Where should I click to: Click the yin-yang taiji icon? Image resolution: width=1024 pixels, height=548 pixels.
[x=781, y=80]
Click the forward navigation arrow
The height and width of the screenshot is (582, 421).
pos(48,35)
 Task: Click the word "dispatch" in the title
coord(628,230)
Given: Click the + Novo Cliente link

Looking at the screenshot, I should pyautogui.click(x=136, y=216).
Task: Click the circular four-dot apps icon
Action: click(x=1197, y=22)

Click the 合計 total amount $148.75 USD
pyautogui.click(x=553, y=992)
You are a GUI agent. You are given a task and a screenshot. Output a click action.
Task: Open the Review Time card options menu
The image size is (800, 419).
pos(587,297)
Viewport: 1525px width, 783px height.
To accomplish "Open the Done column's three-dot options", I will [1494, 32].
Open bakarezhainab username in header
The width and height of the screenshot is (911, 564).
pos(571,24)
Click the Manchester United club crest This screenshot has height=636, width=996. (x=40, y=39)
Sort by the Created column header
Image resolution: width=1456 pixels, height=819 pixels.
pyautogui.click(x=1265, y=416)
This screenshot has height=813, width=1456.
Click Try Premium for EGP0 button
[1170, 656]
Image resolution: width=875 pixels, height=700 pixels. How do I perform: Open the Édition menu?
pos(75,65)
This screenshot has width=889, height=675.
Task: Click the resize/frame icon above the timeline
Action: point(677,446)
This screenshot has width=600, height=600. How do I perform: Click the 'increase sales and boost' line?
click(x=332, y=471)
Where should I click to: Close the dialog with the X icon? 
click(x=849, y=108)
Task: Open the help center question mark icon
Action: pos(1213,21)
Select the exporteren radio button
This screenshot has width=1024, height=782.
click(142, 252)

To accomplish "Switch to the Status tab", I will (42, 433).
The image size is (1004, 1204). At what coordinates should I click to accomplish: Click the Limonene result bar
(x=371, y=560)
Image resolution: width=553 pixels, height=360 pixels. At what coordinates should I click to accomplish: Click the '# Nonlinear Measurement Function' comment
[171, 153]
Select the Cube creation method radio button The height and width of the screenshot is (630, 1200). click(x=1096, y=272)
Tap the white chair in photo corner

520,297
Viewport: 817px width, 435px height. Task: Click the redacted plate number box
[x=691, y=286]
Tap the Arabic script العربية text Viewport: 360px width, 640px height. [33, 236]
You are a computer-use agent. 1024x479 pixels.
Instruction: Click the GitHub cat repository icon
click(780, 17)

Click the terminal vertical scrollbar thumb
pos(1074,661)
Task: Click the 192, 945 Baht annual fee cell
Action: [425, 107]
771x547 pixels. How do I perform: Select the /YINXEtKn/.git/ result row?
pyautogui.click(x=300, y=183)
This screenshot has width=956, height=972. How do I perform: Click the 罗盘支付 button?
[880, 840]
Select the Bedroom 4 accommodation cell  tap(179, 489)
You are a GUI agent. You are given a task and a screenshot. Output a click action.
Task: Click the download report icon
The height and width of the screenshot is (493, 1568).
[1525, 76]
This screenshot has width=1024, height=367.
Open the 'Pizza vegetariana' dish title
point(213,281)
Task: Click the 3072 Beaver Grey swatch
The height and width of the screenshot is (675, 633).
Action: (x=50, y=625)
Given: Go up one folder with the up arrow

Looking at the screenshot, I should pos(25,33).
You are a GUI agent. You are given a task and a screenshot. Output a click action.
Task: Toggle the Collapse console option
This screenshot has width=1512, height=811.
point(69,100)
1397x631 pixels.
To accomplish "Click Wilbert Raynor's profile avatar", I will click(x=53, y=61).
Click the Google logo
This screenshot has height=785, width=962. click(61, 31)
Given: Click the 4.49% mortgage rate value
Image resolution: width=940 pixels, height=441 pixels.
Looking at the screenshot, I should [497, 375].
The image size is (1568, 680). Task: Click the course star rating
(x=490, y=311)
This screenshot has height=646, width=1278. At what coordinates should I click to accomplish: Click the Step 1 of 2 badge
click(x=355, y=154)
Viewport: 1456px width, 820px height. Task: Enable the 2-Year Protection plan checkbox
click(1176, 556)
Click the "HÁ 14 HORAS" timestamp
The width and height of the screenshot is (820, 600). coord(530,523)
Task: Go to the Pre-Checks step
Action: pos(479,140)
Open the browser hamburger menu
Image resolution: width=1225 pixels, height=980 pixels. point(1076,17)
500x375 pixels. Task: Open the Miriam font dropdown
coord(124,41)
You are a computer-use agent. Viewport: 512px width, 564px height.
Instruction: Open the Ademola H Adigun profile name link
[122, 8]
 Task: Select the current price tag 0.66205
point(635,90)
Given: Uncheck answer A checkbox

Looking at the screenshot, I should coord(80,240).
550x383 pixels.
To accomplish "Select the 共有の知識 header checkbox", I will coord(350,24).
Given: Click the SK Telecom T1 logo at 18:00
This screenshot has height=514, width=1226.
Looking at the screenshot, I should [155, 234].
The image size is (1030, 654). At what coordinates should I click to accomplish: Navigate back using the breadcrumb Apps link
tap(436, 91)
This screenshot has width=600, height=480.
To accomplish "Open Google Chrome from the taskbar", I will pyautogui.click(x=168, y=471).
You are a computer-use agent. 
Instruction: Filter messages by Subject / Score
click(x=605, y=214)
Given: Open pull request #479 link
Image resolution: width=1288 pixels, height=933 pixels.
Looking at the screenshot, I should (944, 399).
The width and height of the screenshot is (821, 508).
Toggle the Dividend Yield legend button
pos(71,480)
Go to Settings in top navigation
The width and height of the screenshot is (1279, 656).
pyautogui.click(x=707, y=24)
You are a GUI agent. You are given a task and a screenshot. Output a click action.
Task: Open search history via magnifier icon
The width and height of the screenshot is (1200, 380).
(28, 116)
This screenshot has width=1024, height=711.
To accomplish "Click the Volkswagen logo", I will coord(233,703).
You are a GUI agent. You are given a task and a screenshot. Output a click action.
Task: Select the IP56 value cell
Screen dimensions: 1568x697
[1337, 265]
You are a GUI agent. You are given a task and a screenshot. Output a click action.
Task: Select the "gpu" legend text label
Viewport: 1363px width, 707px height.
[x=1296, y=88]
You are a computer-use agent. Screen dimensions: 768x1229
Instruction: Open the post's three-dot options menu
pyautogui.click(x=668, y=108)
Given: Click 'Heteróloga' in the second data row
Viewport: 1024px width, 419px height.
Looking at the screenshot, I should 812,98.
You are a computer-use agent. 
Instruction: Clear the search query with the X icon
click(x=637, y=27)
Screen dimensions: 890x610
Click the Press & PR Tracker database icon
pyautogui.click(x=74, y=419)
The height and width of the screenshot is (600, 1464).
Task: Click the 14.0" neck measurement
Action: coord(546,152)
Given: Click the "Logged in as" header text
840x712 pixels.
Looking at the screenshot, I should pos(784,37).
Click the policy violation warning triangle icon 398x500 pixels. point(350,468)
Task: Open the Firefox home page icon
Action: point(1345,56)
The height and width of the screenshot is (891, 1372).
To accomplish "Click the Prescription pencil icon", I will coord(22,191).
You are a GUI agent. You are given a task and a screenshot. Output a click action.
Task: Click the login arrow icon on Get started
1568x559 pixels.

What to work on: Looking at the entries above, count the lines that contain "computer" and answer with only the number.

Output for this exercise: 5